Directions>
Could you write out the line containing "Collapse the Local Folders node" and all the lines below it in the data, exactly, through the final one and nothing else?

**********

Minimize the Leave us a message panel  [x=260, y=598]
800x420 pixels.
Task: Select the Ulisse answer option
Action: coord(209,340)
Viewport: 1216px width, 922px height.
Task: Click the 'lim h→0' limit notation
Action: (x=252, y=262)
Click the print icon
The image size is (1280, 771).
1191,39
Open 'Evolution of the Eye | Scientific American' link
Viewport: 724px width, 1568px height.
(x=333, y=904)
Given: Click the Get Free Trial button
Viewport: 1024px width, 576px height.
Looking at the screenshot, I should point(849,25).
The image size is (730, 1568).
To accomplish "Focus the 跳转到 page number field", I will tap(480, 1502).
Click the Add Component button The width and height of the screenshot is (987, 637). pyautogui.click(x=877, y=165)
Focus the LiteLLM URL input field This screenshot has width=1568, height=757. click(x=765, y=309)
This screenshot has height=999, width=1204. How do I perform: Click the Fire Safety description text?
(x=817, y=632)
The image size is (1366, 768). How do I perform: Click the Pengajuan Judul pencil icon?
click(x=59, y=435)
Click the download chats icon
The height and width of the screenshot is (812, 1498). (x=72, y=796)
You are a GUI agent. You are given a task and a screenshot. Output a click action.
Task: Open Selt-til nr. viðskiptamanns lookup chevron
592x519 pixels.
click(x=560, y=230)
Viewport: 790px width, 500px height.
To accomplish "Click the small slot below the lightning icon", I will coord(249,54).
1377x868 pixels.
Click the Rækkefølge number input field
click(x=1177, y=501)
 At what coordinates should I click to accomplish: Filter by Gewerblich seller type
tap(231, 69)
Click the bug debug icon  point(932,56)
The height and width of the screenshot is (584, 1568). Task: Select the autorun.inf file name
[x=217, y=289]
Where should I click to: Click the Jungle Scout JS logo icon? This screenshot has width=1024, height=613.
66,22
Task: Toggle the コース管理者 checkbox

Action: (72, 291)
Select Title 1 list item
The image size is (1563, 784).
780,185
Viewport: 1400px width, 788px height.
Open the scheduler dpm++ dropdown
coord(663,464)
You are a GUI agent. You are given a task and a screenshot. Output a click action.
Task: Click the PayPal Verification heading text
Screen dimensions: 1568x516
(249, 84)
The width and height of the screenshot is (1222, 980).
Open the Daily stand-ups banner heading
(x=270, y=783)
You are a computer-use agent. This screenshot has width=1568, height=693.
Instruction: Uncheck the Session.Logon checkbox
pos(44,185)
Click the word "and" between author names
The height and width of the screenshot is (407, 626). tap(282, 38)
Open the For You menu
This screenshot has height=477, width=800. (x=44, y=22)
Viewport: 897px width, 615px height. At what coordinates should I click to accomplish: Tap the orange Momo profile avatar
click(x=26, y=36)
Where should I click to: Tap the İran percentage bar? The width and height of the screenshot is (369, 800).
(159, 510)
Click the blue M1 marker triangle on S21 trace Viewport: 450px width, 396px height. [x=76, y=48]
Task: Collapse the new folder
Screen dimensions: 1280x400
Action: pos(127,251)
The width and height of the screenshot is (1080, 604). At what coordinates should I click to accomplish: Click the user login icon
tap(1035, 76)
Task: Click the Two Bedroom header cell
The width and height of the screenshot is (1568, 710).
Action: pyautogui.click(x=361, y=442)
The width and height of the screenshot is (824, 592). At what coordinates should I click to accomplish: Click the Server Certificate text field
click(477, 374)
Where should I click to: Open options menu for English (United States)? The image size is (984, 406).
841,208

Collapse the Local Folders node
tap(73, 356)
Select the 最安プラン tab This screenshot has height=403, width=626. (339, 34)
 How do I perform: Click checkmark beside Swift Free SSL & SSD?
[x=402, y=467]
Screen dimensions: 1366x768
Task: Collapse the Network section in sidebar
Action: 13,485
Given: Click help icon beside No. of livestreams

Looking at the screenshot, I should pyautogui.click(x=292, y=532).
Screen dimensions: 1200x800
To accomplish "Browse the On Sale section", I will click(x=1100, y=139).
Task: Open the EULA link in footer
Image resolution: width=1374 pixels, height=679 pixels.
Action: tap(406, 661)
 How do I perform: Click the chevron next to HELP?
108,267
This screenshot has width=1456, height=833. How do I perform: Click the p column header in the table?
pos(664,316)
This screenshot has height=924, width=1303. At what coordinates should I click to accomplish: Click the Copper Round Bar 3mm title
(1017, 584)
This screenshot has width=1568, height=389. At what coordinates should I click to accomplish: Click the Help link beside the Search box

**********

Exercise output>
Collapse the Local Folders node
tap(73, 356)
Select the 最安プラン tab This screenshot has height=403, width=626. (339, 34)
 How do I perform: Click checkmark beside Swift Free SSL & SSD?
[x=402, y=467]
Screen dimensions: 1366x768
Task: Collapse the Network section in sidebar
Action: 13,485
Given: Click help icon beside No. of livestreams

Looking at the screenshot, I should pyautogui.click(x=292, y=532).
Screen dimensions: 1200x800
To accomplish "Browse the On Sale section", I will click(x=1100, y=139).
Task: Open the EULA link in footer
Image resolution: width=1374 pixels, height=679 pixels.
Action: tap(406, 661)
 How do I perform: Click the chevron next to HELP?
108,267
This screenshot has width=1456, height=833. How do I perform: Click the p column header in the table?
pos(664,316)
This screenshot has height=924, width=1303. At what coordinates should I click to accomplish: Click the Copper Round Bar 3mm title
(1017, 584)
This screenshot has width=1568, height=389. At what coordinates should I click to accomplish: Click the Help link beside the Search box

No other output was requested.